[Opening PROVIDED RECORDS section]
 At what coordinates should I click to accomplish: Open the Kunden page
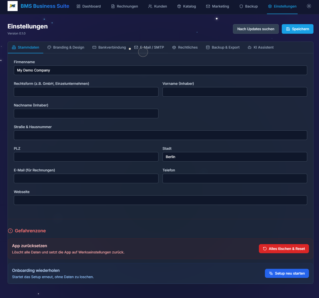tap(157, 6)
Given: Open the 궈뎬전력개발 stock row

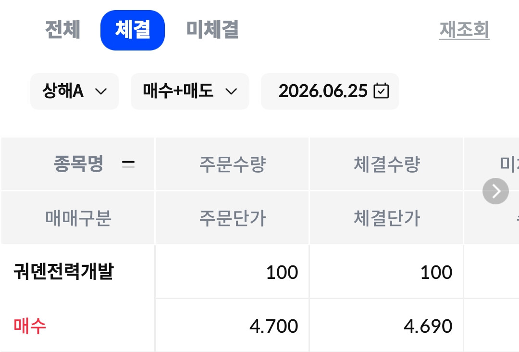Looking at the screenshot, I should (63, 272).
[Closing PROVIDED RECORDS section]
[Opening PROVIDED RECORDS section]
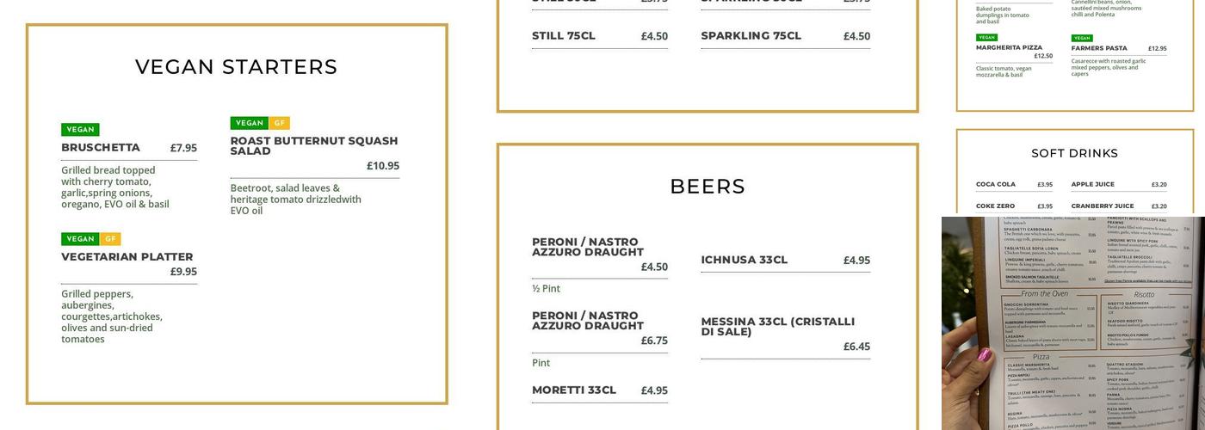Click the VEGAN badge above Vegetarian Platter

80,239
[Closing PROVIDED RECORDS section]
[Opening PROVIDED RECORDS section]
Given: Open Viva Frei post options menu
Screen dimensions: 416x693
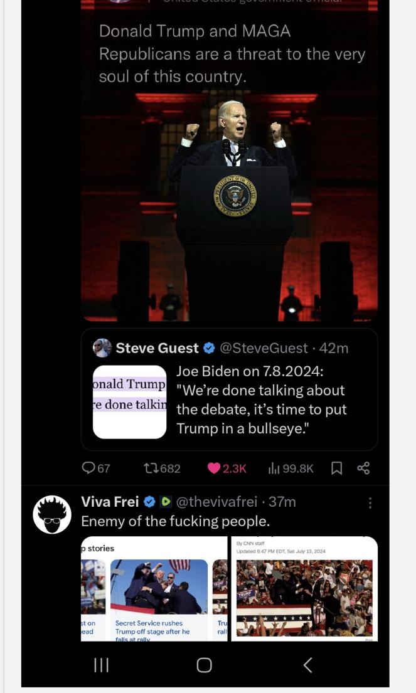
[Closing PROVIDED RECORDS section]
> _ABOUT THIS EXERCISE_
Above are the records. Print exactly, and only, the lines from the line with "Given: Open Viva Frei post options menu" to the line with "Screen dimensions: 416x693", both inclusive.

> _EXERCISE RESULT_
Given: Open Viva Frei post options menu
Screen dimensions: 416x693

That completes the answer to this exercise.